Large data in Cassandra renders cluster unresponsive - cassandra

I have created a table in Cassandra 2.2.0 on AWS with a simple structure:
CREATE TABLE data_cache (
cache_id text,
time timeuuid,
request_json_data text,
PRIMARY KEY (cache_id, time)
) WITH CLUSTERING ORDER BY (time DESC)
AND bloom_filter_fp_chance = 0.01
AND caching = '{"keys":"ALL", "rows_per_partition":"NONE"}'
AND comment = ''
AND compaction = {'class': 'org.apache.cassandra.db.compaction.SizeTieredCompactionStrategy'}
AND compression = {'sstable_compression': 'org.apache.cassandra.io.compress.LZ4Compressor'}
AND dclocal_read_repair_chance = 0.1
AND default_time_to_live = 3600
AND gc_grace_seconds = 86400
AND max_index_interval = 2048
AND memtable_flush_period_in_ms = 0
AND min_index_interval = 128
AND read_repair_chance = 0.0
AND speculative_retry = '99.0PERCENTILE';
I have 2 data center on AWS - eu and us-east.
The issue that i am experiencing is the table fills up to rapidly to the point that no more disk space is on the system.
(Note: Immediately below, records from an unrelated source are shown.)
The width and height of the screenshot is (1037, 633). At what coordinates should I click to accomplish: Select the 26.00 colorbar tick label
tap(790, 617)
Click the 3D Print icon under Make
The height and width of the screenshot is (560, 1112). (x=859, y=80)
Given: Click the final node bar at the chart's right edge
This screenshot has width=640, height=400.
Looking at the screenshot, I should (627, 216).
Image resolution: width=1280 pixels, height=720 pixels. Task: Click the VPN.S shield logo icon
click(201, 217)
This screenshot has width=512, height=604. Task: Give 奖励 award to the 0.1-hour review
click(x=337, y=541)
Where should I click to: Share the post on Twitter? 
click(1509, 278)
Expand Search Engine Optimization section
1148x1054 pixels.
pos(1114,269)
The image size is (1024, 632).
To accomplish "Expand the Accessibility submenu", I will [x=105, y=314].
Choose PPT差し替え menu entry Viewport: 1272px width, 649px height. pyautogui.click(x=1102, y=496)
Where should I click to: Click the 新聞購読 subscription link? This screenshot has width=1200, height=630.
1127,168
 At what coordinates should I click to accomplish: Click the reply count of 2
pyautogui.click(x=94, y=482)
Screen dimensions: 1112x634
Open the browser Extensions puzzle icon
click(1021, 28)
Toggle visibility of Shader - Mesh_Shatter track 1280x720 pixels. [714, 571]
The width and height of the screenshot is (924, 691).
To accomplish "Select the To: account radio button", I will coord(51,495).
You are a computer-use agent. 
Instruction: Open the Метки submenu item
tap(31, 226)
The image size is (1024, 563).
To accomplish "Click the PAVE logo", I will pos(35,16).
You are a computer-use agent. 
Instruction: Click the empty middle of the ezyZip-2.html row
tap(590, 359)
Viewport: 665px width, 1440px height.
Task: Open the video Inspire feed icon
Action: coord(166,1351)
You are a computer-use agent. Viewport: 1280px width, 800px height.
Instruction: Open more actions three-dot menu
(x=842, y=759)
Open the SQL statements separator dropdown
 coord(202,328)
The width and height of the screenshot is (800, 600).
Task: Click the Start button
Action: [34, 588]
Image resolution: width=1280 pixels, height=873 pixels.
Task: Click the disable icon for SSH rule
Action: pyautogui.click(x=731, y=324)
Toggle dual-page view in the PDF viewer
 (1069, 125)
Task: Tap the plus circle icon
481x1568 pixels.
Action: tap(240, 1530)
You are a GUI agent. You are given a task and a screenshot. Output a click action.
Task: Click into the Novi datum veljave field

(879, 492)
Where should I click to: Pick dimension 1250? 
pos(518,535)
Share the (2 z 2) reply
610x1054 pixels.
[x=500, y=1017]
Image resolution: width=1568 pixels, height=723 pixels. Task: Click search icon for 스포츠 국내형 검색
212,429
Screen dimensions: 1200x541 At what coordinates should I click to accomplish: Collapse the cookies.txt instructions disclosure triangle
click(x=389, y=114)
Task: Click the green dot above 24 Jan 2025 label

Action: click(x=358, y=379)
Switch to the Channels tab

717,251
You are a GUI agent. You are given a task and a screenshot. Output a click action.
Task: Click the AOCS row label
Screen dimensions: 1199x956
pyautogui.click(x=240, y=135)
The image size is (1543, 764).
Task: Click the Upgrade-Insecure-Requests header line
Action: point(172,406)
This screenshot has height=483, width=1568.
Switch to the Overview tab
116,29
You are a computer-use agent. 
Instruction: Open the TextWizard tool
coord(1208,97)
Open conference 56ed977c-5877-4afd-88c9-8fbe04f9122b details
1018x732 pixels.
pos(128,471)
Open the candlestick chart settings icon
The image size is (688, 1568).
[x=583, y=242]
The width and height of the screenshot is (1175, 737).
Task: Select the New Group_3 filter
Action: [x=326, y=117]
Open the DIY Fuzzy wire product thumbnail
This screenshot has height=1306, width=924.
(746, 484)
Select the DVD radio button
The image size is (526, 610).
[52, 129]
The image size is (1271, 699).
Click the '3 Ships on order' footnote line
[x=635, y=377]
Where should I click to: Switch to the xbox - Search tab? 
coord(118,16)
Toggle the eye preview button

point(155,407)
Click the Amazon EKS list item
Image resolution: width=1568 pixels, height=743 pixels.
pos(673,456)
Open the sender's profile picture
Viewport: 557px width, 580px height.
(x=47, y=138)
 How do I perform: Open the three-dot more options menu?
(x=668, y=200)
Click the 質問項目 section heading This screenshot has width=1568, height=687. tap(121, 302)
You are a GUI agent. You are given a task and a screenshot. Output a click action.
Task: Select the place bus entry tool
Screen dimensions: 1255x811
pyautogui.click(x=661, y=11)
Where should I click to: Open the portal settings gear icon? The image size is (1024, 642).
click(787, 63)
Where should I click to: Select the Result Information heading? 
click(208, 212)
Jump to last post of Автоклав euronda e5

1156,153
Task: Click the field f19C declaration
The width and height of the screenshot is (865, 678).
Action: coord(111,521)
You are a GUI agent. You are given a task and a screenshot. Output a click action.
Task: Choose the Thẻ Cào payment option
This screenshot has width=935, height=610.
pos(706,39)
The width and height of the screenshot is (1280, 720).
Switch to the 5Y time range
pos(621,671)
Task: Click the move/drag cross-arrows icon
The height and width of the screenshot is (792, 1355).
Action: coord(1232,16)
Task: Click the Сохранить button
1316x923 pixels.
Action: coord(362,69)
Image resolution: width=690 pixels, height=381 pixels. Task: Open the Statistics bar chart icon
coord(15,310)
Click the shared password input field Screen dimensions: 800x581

It is also problematic to truncate the table as the READ becomes unresponsible in CQLSH.
As you can see - I changed the default TTL to be 3600sec (or 1 hr) and the GC grace seconds to be shorter than the default 10 days.
Currently the Data is now 101GB per cluster and the system become unresponsive.
If i try a simple select count(*) from data_cache it sends me a connection time out - after 3 tries the cluster itself is lost. the Error log states a java out of memory.
What should i do different? what am I doing wrong?
Currently the TTL is there so that data doesnt destroy the server until we know how long we will use the cache for hence why its only set to 1hr - but if we deem that the cache should be built for 1 day - we will scale the capacity accordingly but we will also need to read from it and due to the crash we are unable to do so.

What you are experiencing has to be expected. Cassandra is good at retrieving one particular record, but not at retrieving billions of rows at once. Indeed, your simple SELECT COUNT(*) FROM data_cache is reading all your dataset under the hood. Due to the nature of Cassandra, counting is hard.
If you query by BOTH cache_id and time everything is fine, but if you don't then it's a call for trouble, especially if you don't have idea on how wide your rows are.
Beware that TTL generate tombstones, which will hit you sooner or later. The TTL thing doesn't guarantee that your free space will be collected, even if you lower the grace period. Indeed, with default params, SizeTieredCompactionStrategy takes 4 SSTables of around equal size, but if you don't have such equal tables, then compaction does, well, nothing. And with in the worst case, SizeTieredCompactionStrategy requires the free space on your disk to be at least the size of the biggest CF being compacted.
It seems to me you are trying to use Cassandra as a cache, but you are currently using it like a queue. I would rethink about the data model. If you come here with a better specification of what you want to achieve maybe we can help you.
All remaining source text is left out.